We Need To Talk About Meghan

In case anyone’s missed it, the Duke and Duchess of Sussex are planning to step back from their roles as “senior” – their quotes, not mine – royals, separate from THE Royal Family and try to become financially independent. 

They plan to divide their time between the UK and North America and to campaign to raise awareness for good causes close to their hearts.

It would be a very unkind person who would not wish them well.

Unfortunately, that’s not quite all. 

The couple intend to keep their HRH titles, Frogmore Cottage (a pretty big house for such a small name) and, certainly for the present, a fair portion of their income that derives from the Duke’s position within the royal family. So, as the media has widely reported, they seem to want to have their cake and eat it.

I’m going to concentrate on Meghan because, before their getting together, Harry hadn’t publicly expressed any such desire. Indeed, he’d seemed to have moved from his youthful devil-may-care attitude to grown-up mode and gained a new respect from the public, who had always loved him, despite his naughty ways. He was very much part of the group and seemed to be happy with that role.

Back to Meghan. It was all so promising only a little over two years ago, the prince had got his girl and she was gorgeous. There may have been private critics, but I think the country’s feeling was overwhelmingly of good will. There’s talk now of racism, but I didn’t see any evidence of it. We live in a fairly multi-cultural society and I didn’t hear a single interviewee ever remark unasked on Meghan’s mixed-race background. She, on the other hand, referred to it a number of times. If there was any prejudice, I’m inclined to think it might have been because she was American and, as the quote goes, the US and Great Britain are two nations divided by a common language. 

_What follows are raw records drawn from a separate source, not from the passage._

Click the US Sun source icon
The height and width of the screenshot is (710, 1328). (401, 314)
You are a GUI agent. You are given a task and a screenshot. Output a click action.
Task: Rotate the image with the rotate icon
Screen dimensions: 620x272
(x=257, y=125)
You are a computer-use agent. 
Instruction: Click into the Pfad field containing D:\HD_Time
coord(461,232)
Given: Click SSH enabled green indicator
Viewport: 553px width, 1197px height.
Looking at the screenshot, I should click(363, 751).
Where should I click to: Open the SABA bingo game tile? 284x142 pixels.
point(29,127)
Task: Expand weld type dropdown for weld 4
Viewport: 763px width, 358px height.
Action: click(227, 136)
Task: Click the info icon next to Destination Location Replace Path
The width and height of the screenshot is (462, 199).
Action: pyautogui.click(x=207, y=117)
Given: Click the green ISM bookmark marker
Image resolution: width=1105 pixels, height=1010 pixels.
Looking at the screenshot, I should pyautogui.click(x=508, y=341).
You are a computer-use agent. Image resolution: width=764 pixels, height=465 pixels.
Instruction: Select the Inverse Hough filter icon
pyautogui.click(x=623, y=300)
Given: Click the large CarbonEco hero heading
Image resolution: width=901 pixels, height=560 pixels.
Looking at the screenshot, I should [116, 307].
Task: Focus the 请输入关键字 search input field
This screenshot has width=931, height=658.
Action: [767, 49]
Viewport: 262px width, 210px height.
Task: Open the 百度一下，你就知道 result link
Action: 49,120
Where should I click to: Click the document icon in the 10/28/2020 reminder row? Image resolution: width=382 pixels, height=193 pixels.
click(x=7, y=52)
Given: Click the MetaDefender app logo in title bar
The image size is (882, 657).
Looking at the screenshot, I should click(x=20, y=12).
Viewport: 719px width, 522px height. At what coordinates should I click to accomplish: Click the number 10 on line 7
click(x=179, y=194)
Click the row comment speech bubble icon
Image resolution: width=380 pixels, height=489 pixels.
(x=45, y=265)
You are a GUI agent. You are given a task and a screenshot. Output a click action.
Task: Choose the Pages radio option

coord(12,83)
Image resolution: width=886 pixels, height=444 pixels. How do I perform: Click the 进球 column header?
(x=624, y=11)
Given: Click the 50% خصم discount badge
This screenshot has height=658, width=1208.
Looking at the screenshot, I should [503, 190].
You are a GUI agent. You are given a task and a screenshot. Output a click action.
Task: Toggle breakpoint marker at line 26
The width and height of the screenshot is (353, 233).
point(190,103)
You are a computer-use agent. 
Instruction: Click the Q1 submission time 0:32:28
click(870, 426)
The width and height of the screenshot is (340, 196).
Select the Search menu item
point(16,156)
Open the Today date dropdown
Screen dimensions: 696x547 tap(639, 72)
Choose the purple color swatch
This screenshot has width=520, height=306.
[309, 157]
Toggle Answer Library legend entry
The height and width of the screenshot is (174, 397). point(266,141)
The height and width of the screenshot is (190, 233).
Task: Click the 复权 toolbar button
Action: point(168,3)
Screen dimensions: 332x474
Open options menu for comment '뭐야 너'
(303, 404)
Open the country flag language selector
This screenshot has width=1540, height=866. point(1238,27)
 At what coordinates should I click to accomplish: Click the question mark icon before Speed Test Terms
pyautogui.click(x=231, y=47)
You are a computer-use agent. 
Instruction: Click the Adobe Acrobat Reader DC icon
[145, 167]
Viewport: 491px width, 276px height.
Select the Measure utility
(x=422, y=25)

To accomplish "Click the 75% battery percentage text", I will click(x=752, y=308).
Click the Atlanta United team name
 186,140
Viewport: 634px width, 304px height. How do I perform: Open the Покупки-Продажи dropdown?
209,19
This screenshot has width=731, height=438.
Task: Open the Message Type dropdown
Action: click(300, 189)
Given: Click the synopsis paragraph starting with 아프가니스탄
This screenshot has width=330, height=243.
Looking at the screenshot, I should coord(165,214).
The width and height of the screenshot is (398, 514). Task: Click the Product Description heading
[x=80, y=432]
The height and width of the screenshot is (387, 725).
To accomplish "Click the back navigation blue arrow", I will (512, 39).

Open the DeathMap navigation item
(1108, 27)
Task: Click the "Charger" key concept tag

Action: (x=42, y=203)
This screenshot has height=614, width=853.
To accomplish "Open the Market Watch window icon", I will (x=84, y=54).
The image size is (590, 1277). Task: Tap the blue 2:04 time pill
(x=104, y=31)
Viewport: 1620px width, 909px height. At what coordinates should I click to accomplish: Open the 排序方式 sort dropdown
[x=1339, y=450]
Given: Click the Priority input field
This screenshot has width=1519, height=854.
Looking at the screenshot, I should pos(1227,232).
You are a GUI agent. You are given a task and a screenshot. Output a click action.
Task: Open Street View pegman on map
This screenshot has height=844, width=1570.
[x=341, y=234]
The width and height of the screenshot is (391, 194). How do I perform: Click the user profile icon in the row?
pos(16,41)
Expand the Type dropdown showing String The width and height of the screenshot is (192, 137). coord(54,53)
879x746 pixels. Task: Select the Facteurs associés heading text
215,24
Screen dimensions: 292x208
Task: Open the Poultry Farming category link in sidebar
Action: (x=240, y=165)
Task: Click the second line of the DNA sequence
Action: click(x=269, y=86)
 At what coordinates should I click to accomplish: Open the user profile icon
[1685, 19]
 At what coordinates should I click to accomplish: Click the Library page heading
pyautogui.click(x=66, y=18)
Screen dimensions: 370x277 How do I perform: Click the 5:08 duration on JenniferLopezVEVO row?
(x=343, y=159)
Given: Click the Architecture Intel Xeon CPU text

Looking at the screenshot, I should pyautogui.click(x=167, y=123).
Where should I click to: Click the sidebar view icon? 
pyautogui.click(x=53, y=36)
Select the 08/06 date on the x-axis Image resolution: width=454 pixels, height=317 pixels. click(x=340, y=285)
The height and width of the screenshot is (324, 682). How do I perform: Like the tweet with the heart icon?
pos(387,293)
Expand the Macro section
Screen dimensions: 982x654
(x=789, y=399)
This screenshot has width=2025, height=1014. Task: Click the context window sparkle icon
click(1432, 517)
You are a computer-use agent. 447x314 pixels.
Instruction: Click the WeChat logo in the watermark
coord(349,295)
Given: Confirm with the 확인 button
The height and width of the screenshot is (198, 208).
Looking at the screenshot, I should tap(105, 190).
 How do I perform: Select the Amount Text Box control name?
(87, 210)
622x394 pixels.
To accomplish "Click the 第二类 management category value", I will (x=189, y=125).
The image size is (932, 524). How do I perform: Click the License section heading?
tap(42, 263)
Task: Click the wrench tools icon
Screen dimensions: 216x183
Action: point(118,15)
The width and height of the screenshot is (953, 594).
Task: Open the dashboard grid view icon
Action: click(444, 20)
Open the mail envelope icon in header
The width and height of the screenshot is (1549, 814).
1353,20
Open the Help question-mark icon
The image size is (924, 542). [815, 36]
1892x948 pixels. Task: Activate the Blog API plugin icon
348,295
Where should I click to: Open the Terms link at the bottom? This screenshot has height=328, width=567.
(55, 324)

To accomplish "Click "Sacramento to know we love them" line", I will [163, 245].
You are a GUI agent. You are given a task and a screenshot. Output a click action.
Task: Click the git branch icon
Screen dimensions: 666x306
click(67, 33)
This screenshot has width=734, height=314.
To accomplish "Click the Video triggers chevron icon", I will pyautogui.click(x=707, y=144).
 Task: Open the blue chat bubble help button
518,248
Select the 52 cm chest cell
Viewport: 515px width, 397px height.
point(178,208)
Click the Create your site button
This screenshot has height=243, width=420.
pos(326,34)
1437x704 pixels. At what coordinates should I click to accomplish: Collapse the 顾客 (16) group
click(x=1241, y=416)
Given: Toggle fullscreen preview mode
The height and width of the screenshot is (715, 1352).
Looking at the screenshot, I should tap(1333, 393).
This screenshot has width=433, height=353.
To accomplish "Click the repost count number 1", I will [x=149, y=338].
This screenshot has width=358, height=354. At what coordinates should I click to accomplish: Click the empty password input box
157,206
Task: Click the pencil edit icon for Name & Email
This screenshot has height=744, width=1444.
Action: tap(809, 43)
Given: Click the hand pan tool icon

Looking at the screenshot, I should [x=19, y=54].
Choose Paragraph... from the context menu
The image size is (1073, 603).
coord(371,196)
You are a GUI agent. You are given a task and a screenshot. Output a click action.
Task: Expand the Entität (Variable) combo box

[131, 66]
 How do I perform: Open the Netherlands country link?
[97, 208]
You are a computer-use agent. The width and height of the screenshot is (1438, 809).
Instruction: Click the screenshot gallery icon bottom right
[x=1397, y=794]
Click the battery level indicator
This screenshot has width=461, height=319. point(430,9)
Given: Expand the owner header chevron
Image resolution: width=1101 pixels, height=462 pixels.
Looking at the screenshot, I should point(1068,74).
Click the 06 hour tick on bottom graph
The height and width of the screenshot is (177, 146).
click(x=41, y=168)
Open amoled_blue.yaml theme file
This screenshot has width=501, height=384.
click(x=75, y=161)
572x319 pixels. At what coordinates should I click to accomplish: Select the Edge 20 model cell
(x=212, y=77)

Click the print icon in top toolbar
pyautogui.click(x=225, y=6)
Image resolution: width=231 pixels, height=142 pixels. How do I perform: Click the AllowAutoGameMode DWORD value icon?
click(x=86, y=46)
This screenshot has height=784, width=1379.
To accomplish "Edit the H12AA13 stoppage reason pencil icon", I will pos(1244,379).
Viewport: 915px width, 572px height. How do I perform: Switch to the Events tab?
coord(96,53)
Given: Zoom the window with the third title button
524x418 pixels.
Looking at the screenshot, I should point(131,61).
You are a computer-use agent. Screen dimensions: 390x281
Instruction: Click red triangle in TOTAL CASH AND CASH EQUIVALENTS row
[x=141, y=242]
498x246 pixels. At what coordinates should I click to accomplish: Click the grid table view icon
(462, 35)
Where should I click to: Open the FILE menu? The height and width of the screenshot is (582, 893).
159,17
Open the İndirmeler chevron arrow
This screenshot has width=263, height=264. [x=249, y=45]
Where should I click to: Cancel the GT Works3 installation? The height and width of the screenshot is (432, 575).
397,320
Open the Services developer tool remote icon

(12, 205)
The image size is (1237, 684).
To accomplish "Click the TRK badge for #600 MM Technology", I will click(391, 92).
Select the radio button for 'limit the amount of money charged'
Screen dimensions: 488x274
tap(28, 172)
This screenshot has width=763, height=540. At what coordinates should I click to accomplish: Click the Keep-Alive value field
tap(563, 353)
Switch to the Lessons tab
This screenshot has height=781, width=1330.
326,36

It must have been hard for Meghan to arrive in a country where women married to important men are preferred to be seen rather than heard. She’s known to be opinionated, intelligent, tough and glamorous. She’s also able to cut loose when it suits her, former friends have said. In psychological terms, the ability to remove ourselves completely from those we have been close to could suggest a worryingly cut-off inner world.

Assuming Meghan’s motivation was love, she uprooted, left friends and relatives and agreed to completely change her life for love of Harry. How has it all gone wrong so quickly? 

Meghan was once quoted as saying she knew nothing about the royal family; friends dispute this and say she had a passionate interest in them, particularly Princess Diana. 

Meghan, aged 15, outside Buckingham Palace
It is possible, however, that Meghan had no idea how the monarchy worked. She may have thought she would be allowed to air her views and quickly discovered, or was told, that she could not. Perhaps she felt disappointed, frustrated and stultified.

The royals and their courtiers seem to have tried their best to help with her transition, including allowing the couple to have a six-week holiday break in the same year she’d taken maternity leave. But she expressed her unhappiness – as did Harry. After their holiday, the couple returned home without their baby. That seems unusual to me. If she intended to go straight back, why was the trip described as a holiday? 

So is it possible that nothing was ever going to be enough for Meghan?  

Here's a thought. As a counsellor, what would I say to a client with traumatic loss in his background who tells me he’s met someone with whom they want to spend the rest of their life. This person understands them completely, truly feels their pain and they, too, suffered trauma in their early life. My client feels whole with this person and my client has found the role he was searching for: a white knight and protector to his new love. I can see his self-esteem has soared. 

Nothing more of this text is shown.